It took me awhile to get curious enough to order manapua in Hawaii. It looks like a large round dinner roll but you can order them baked or steamed. Since I had no idea what difference that makes, I passed. Finally, I just picked one and it was great!
The outside is bread and tastes like a bun. Inside, it is stuffed with a mixture: pork is traditional but some also are made with duck, chicken, tofu, eggplant or the purple sweet potato grown here. My first thought was that it reminded me of the German bierocks (spellings vary) I ate in Kansas. They, too, are a round roll but are traditionally stuffed with ground beef and cabbage. I’ve seen that those are similar to Russian pirogi, but that’s something else I have yet to try. Compared with bierocks, the manapua have less filling – just a small amount in the middle of the bread.

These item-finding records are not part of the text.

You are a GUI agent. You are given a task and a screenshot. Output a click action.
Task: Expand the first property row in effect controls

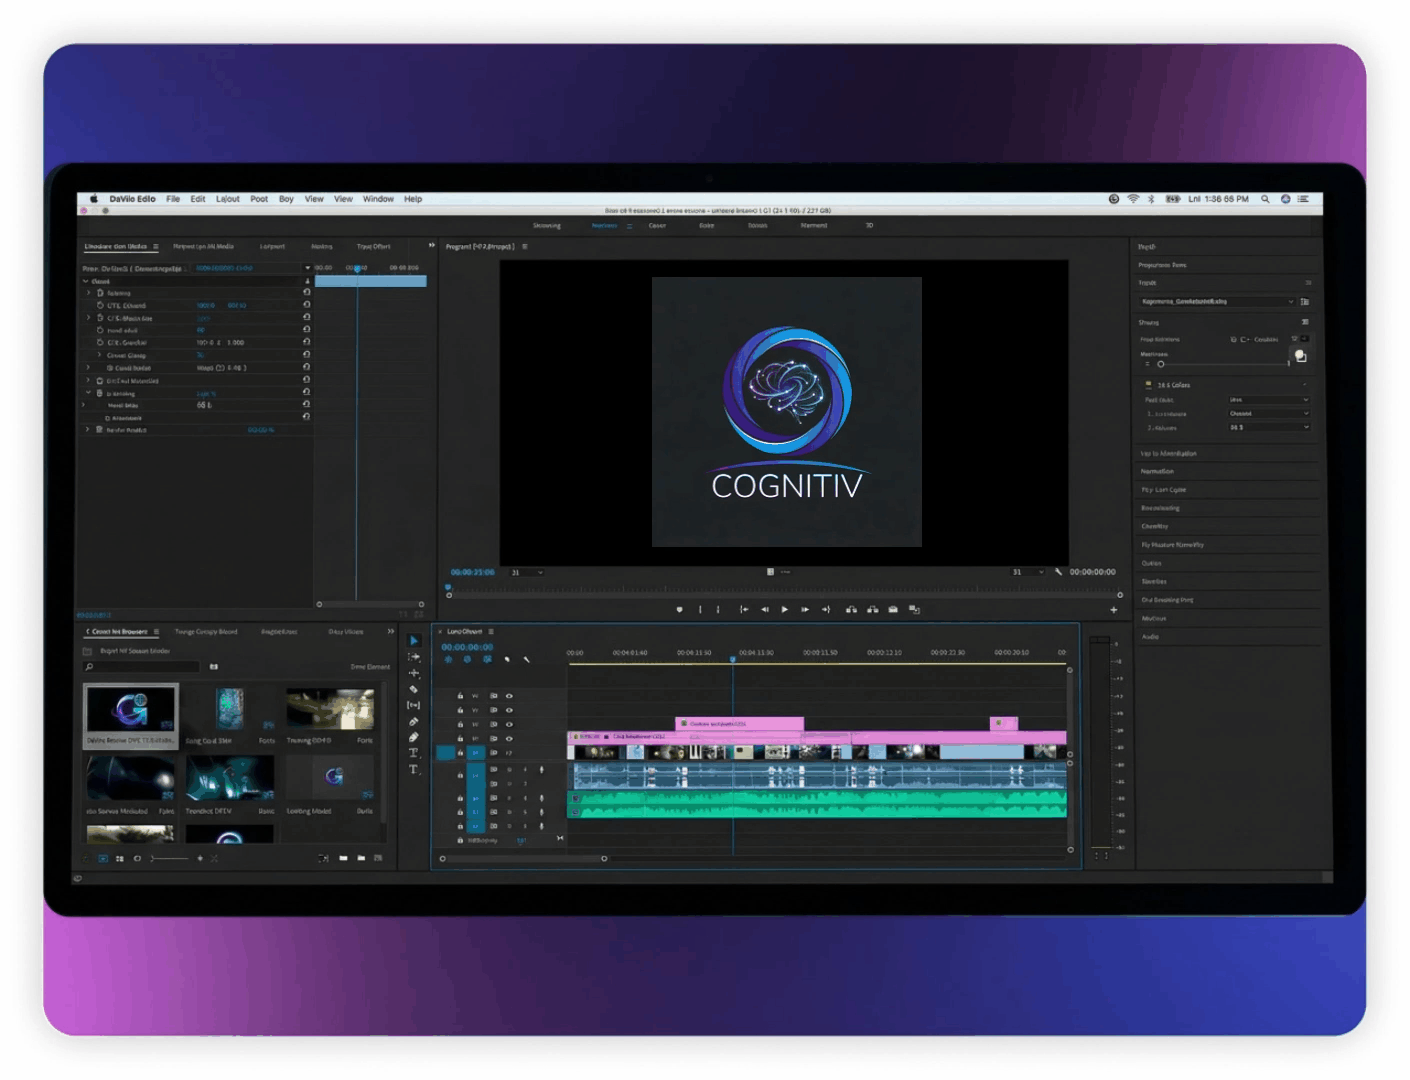(x=89, y=293)
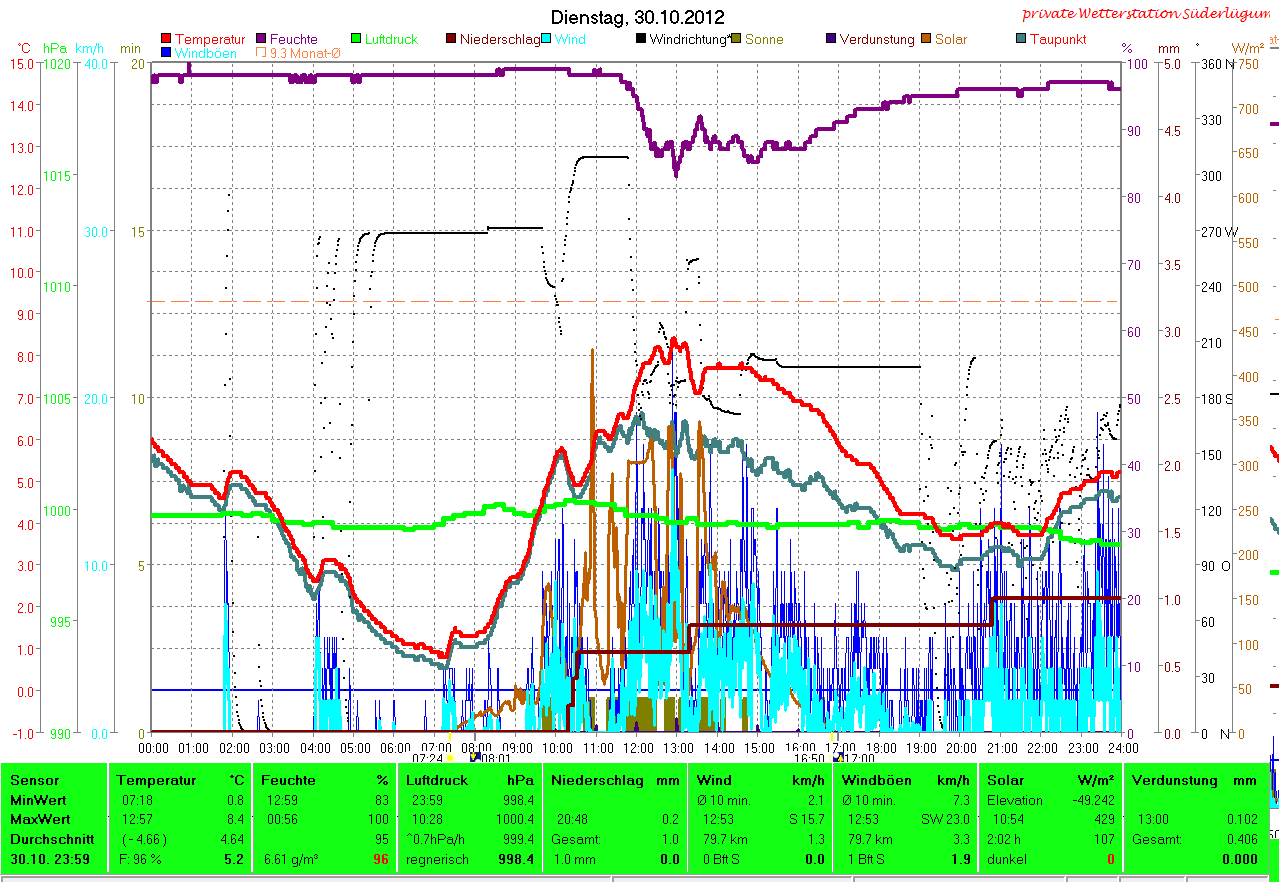Click the chart title Dienstag, 30.10.2012
Viewport: 1280px width, 882px height.
638,18
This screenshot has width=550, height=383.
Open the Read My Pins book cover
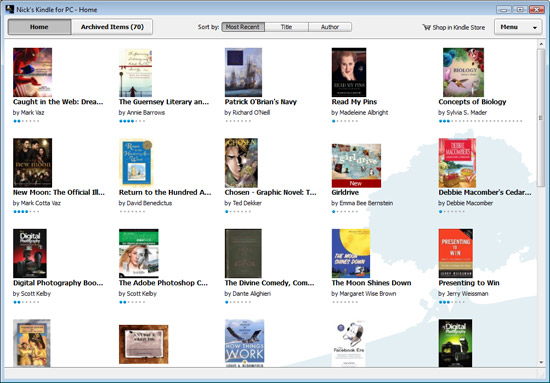coord(349,72)
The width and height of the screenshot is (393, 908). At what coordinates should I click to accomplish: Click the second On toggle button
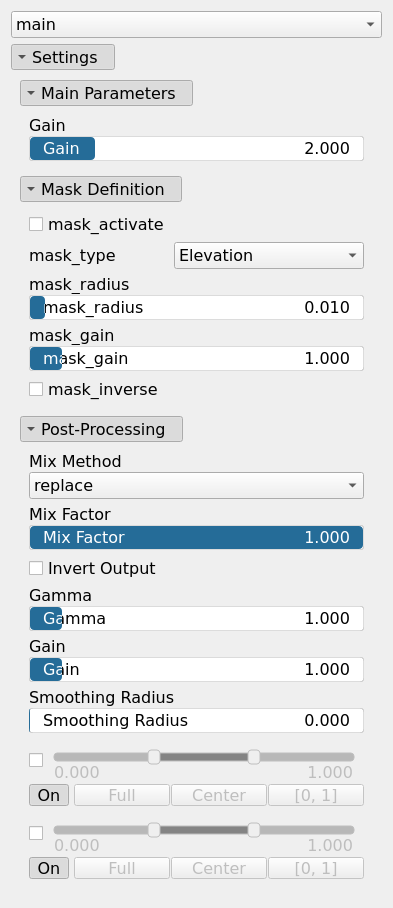49,868
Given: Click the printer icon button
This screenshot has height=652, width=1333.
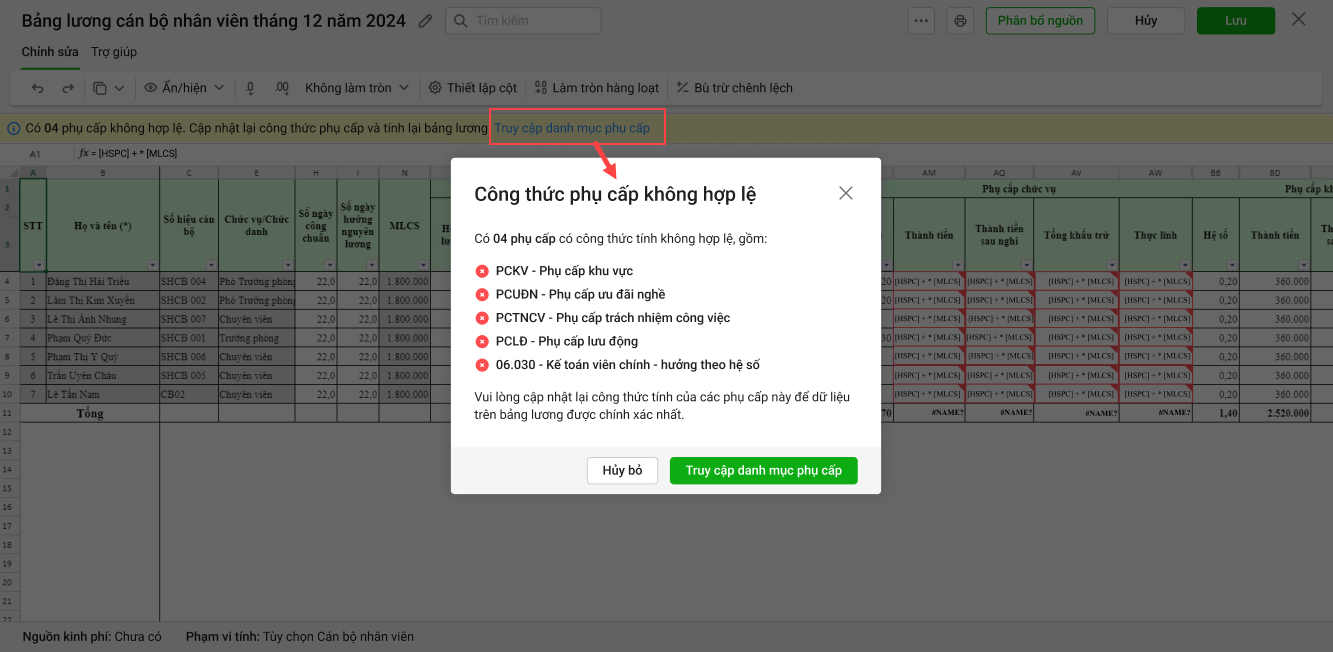Looking at the screenshot, I should 960,21.
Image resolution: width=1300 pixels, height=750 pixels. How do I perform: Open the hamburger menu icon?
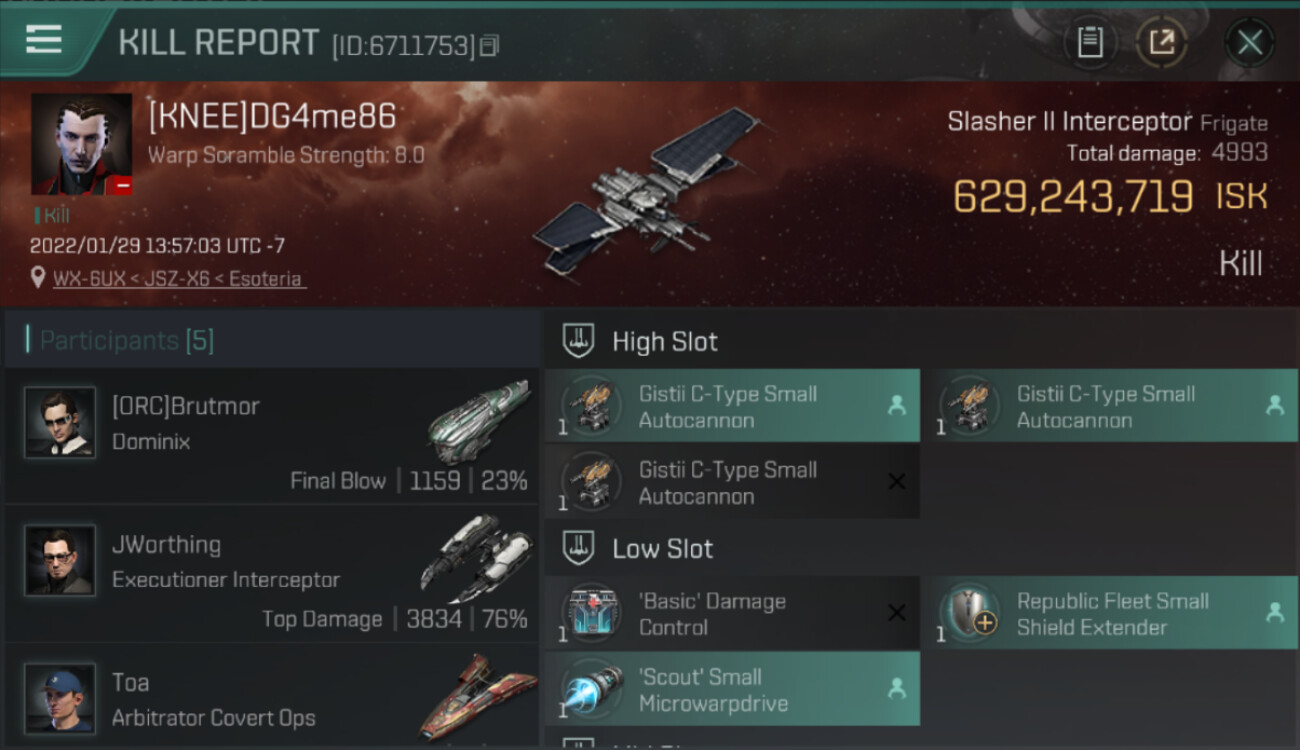(44, 40)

As with many foods in Hawaii, the manapua originated somewhere else and developed into a distinctly local creation. It began as a Cantonese pork bun called cha siu bao. You may have seen that item on dim sum menus. It came with Chinese workers who were brought to Hawaii to work on plantations. The Hawaii version is larger and has the variety of non-pork fillings.
The local name is pidgin, not a direct Hawaiian language translation. Two guesses are that it comes from mea ono pua’a, translated as “good pork thing,” or mauna pua’a, meaning “mountain of pork.”
Either way, it’s a tasty addition to Hawaii cuisine and to my “diet” of local foods. That is one of the advantages of being on a college campus: the campus cafeteria had manapua for awhile. The servers are happy to explain what they are and I could watch students eating them without seeming rude. The manapua stand has now been replaced with udon and soba noodle soup, which I’ve come to love for breakfast. The adventure continues!
(The manapua translation information comes from Nadine Kam’s column, “The Weekly Eater,“ Honolulu Star-Bulletin, March 1, 2001.)